Graft Selection and Patency
Multiple long-term angiographic studies have described the patency rates of different types of grafts, and risk-factors associated with their premature closure. It is unquestionable that the internal mammary artery graft to the LAD artery graft markedly improves the long-term quality of CABG with regard to survival and relief of symptoms. Many studies have demonstrated better clinical outcomes with the increased use of arterial grafts.69 These, however, have nearly always been retrospective analyses subject to considerable selection bias, making definitive conclusions questionable. Several methods have attempted to improve vein graft patency. The Prevent IV trial examined the effects of a gene transcription factor decoy to minimize intimal hyperplasia.
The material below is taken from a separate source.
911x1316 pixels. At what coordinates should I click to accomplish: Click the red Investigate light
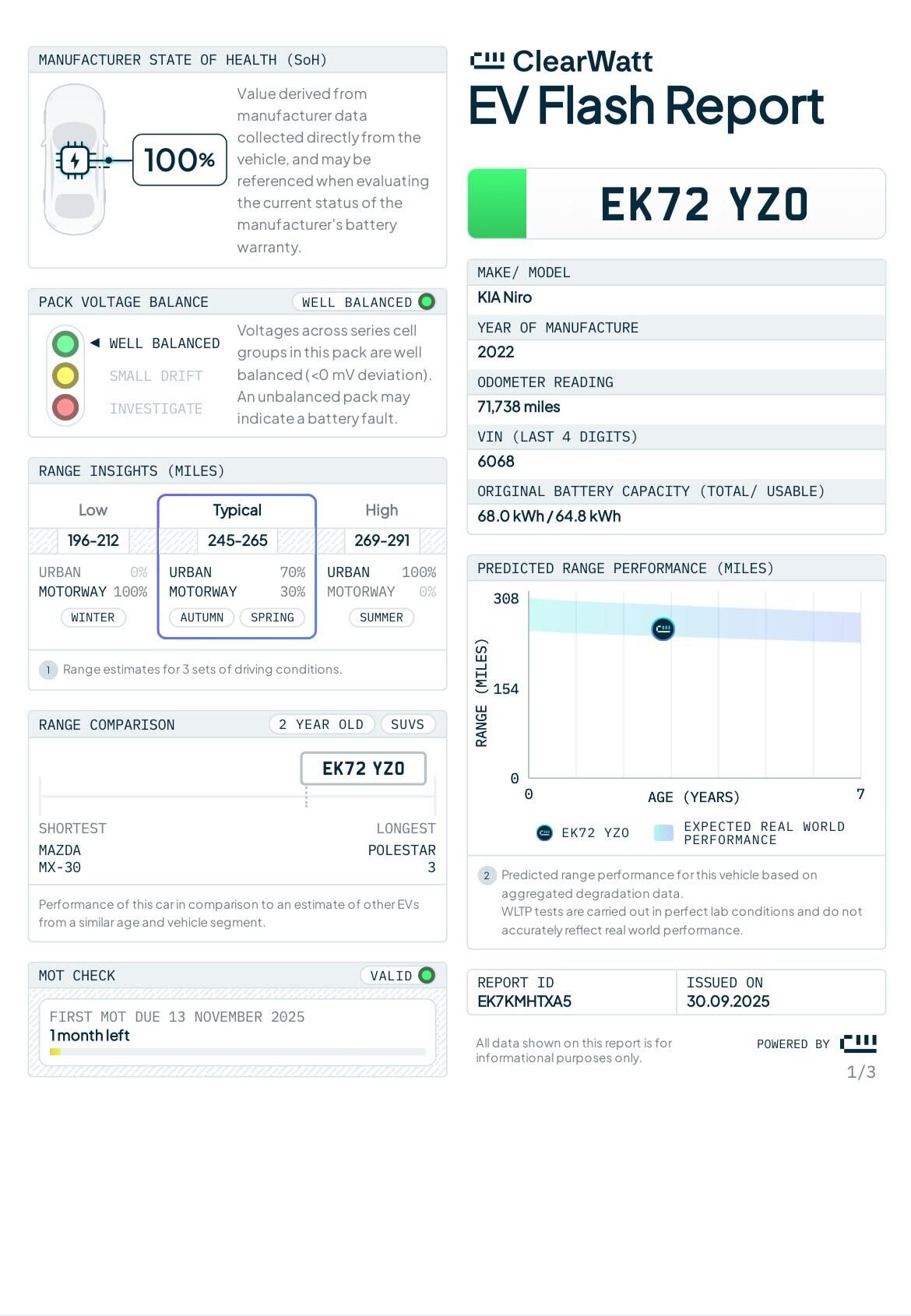pyautogui.click(x=65, y=408)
Despite a good theory, the results were negative.70 In a new attempt, vein graft patency after application of an external support and reduction of lumen diameter has been examined and demonstrated improved patency in preliminary studies.71 The CASCADE study demonstrated a >95% vein graft patency at 1 year, if care was taken in using only good-quality vein. In addition, the study examined the additive effects of clopidogril with aspirin on graft patency. The addition of clopidogrel did not improve either arterial or vein graft patency after 1 year.72
Conclusion
CABG remains a durable method of coronary revascularization. Its future is assured, but efforts should be directed at further development and research in order to evaluate the role of such factors as complete arterial grafting, modified vein grafts, minimally invasive techniques, secondary prevention programs, and adjunct pharmacotherapeutic strategies in achieving a more effective and less morbid operation. Regardless of the modification, an objective assessment of the results needs to be made in order to assure optimal surgical or percutaneous revascularization and quality of care.